Disgraced former judge and uncoventional sleuth Ellis Portal is recruited by the Toronto police to catch the killer of a famed film director and to find the victim's missing teenage daughter. Reprint.
Rosemary Aubert, B.A., M.A., C.Cri is the internationally-acclaimed author of the Ellis Portal mystery series. She is the author of five romance novels published around the world and of poems, interviews, articles and reviews over several decades of writing. She has taught workshops from coast to coast in Canada and the United States and is a frequent guest lecturer at colleges, universities, writers' groups and conferences. Rosemary believes that anyone can be a writer if he or she is willing make full use of his or her talent, imagination and ability to work hard.
I loved this book. It's been a few months since I read the preceding book in the series, so some of the details had faded from my memory.
I loved the characters, I loved the writing, the story was ok and the Toronto locales were introduced in a pleasant and familiar way, not in an annoying way, such as I've written 100 words, so now let's add a name for local interest. I hope this series reached a larger audience than just a Canadian/Toronto market. I put this up with Louise Penny's stories...maybe better?
I'll look for the next book in the series and hope Rosemary Aubert is still out there writing.
I always have a weakness for books: set in areas that I've lived in/near that are well written that read "real" that provoke thought & reflection & this book was no exception.
Thoroughly enjoyable, with an underlying sense of hope. Brilliant.

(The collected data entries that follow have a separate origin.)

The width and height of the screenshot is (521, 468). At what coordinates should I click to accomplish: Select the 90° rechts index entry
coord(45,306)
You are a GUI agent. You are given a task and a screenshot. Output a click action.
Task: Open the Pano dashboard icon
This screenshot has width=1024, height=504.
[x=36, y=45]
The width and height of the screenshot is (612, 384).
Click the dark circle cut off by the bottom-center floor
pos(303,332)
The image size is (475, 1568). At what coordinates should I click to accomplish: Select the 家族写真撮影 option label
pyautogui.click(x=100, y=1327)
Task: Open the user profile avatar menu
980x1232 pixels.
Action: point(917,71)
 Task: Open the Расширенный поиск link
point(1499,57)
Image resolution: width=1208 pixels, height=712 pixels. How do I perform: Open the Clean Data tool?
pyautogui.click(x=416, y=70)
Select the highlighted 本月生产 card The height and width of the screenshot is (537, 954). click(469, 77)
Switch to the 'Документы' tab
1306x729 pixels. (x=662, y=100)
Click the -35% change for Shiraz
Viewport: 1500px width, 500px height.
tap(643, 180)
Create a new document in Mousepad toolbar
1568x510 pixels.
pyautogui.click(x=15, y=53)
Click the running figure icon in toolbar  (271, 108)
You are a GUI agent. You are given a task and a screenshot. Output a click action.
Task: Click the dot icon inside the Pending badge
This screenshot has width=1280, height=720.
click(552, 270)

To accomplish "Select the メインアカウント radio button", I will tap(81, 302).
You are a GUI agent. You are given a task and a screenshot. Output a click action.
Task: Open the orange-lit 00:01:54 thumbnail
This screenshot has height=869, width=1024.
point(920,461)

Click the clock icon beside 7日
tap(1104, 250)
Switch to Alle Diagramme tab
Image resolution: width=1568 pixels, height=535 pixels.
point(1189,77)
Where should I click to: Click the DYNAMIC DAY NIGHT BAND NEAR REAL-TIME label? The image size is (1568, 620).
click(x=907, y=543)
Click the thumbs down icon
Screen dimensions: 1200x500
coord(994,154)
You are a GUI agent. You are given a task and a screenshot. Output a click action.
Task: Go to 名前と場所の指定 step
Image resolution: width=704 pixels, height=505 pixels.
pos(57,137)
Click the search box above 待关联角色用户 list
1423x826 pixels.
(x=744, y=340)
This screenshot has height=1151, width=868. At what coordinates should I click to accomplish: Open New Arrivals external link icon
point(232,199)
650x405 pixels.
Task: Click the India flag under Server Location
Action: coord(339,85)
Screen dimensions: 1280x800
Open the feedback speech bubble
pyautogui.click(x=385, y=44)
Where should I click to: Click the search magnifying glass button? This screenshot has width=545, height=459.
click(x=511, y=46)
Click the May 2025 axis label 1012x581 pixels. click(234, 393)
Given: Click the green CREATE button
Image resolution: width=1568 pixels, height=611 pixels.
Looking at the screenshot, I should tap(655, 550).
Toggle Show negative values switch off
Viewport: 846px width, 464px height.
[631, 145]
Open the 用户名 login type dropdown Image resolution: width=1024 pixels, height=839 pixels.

Ex-judge Ellis Portal, now homeless and destitute in Toronto, is asked by police during investigation of a murder to assist in the search for the missing daughter of the victim, who has disappeared, because of his connections with the homeless community in the city. He asks his friends and fellow homeless for information and goes into the Toronto underground, abandoned buildings, and caves in the cliffside and anywhere he suspects the girl is hiding. Most of the storyline is about his interactions with the homeless, their hopelessness, and the gritty underbelly of the city. He finally finds the girl in the last 16 pages and uncovers the details of the murder, but it turns out sad and unsatisfying.
In a word....boring! This book is quite short, at 250 pages. I simply could not enjoy the characters, the story slogged along, but I did feel the pull that it would get better, so I finished it. What can you say about a book where, 9 pages away from the end of the book, and a gun is being pointed at our hero, when you can put the book down and walk away and do something else! Oh dear. Well I finished it, and it wasn't awful... so 2 stars.
A former judge and street person, Ellis Portal is asked to assist the police to find Carrie, the missing fifteen year old daughter of a film director, who was murdered in public during the Toronto Film Festival. Carrie, who had a history of running away from home since she was nine years old, is believed to have returned to the streets after witnessing her father's murder. Rosemary Aubert's use of words when describing areas of Toronto, is similar to Margaret Atwood, as readers who have walked past the venues described will mentally visualize the scene. The book was pleasant to read, but not a page-turner, as the sense of mystery and suspense seemed to be lacking.